El Museo del Somme de 1916 en Albert, Francia.
La Batalla del Somme pudo haber sido una ofensiva relativamente corta, durando solo cinco meses, del 1 de julio al 18 de noviembre de 1916. La carnicería resultante, sin embargo, se cobró la vida de bastante más de 300.000 soldados franceses, británicos y alemanes.
Los mortíferos restos de la primera matanza a escala industrial del mundo se exhiben en las exposiciones de este notable museo: balas, metralla de proyectiles, rifles, pistolas, bidones de gas mostaza, granadas, bayonetas y ametralladoras.
El museo cuenta con una extensa colección de vestimenta y accesorios de guerra, como cascos y máscaras de gas, uniformes, catalejos, equipos de comunicación e insignias militares de los ejércitos británico y francés y su enemigo alemán.
También se exhiben muchos dioramas a tamaño natural que representan escenas de la vida cotidiana en las trincheras, y que intentan transmitir al espectador la cruda realidad de lo que significaba ser un soldado luchando en la Primera Guerra Mundial.

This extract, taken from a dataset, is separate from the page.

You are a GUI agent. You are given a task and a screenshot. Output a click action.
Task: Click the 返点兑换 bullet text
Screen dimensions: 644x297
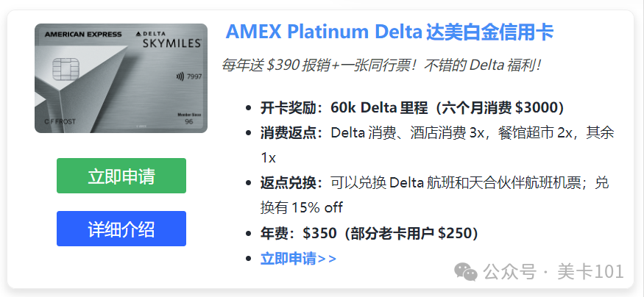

Lo más inquietante y conmovedor de todo son los muchos artefactos cotidianos que hablan de las vidas y la humanidad de los soldados, perdidas en la infernal y apocalíptica carnicería del Somme.
Cartas sin abrir de sus seres queridos en casa, una lata maltrecha de caramelos de menta, jabón, maquinillas de afeitar, pasta de dientes, botellas de cerveza, erótica y un paquete de cigarrillos sin fumar, cuyos dueños tristemente probablemente murieron jóvenes, hablan del devastador coste de la guerra.